● Data for analysis:

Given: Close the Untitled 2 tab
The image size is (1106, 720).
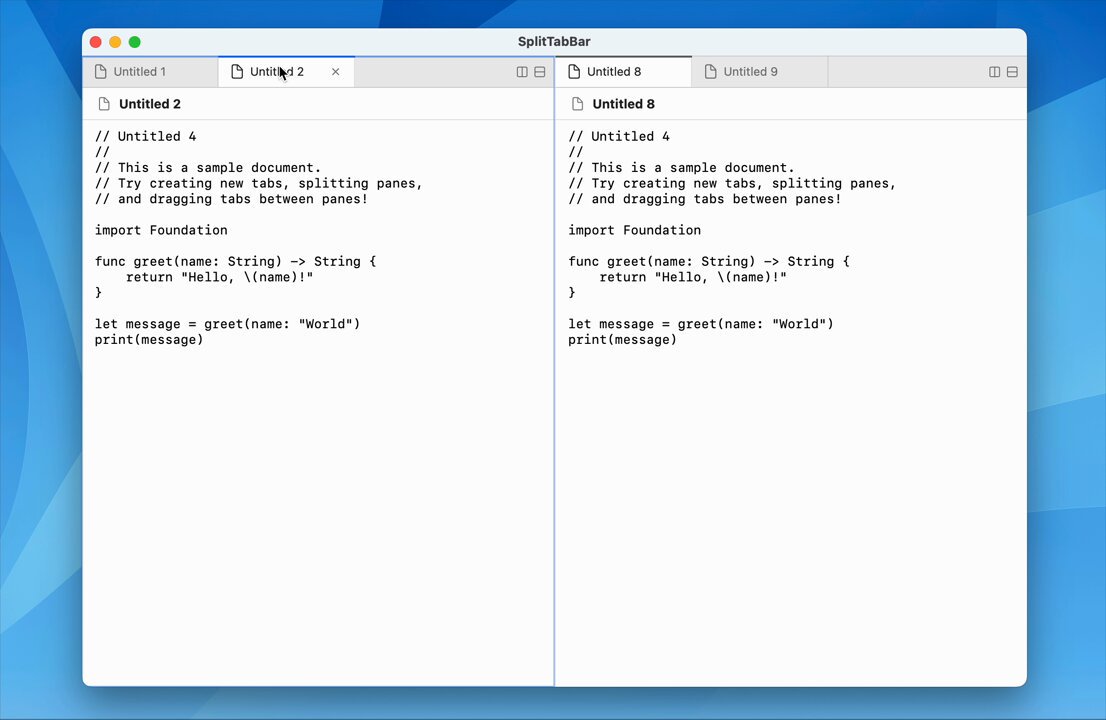Looking at the screenshot, I should pyautogui.click(x=335, y=72).
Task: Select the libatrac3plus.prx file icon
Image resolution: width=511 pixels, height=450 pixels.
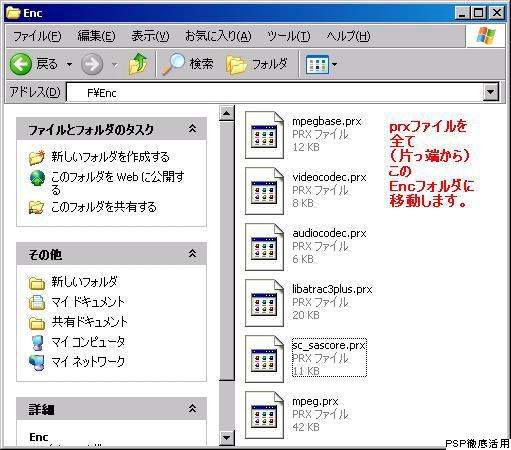Action: coord(264,303)
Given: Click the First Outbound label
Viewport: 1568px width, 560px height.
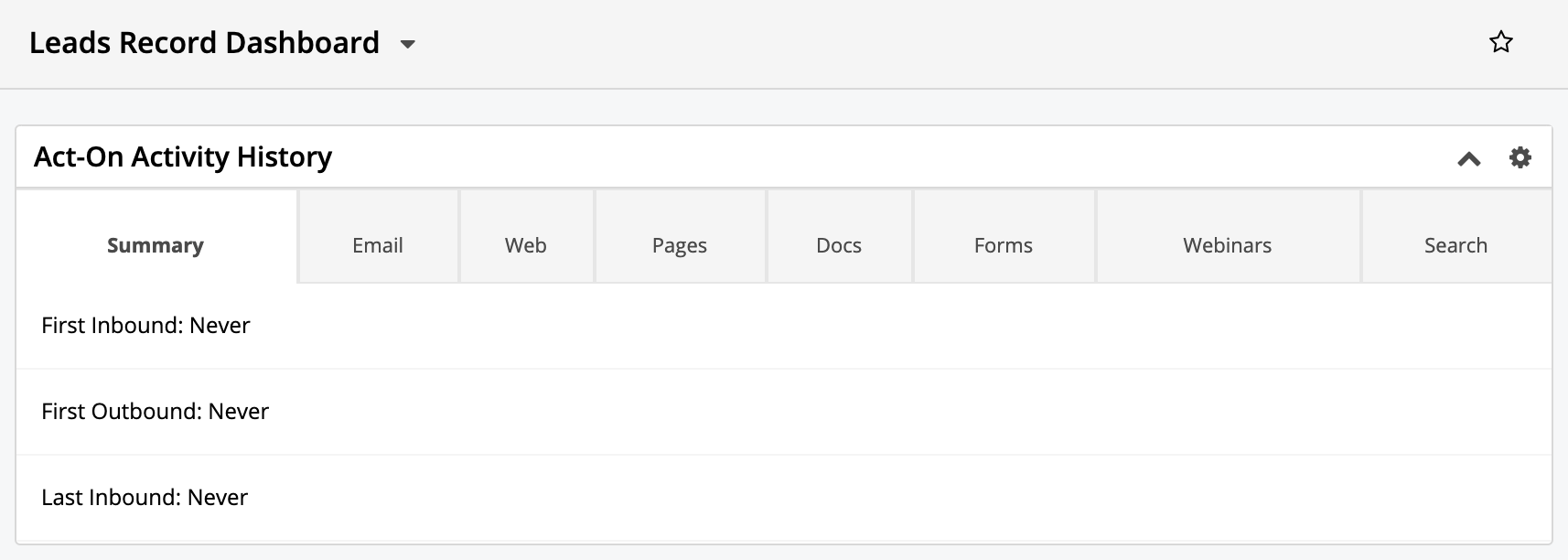Looking at the screenshot, I should point(122,412).
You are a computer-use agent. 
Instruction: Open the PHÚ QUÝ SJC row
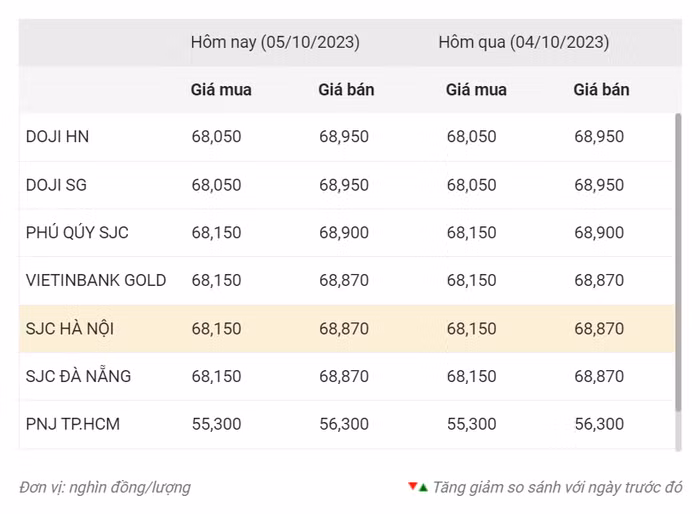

● Try it: An exact copy of every entry, pictures left out, is what to write here.

● Solved problem:
Given: Close the Untitled 2 tab
The image size is (1106, 720).
Looking at the screenshot, I should pyautogui.click(x=335, y=72).
Task: Select the libatrac3plus.prx file icon
Image resolution: width=511 pixels, height=450 pixels.
Action: coord(264,303)
Given: Click the First Outbound label
Viewport: 1568px width, 560px height.
Looking at the screenshot, I should point(122,412).
You are a computer-use agent. 
Instruction: Open the PHÚ QUÝ SJC row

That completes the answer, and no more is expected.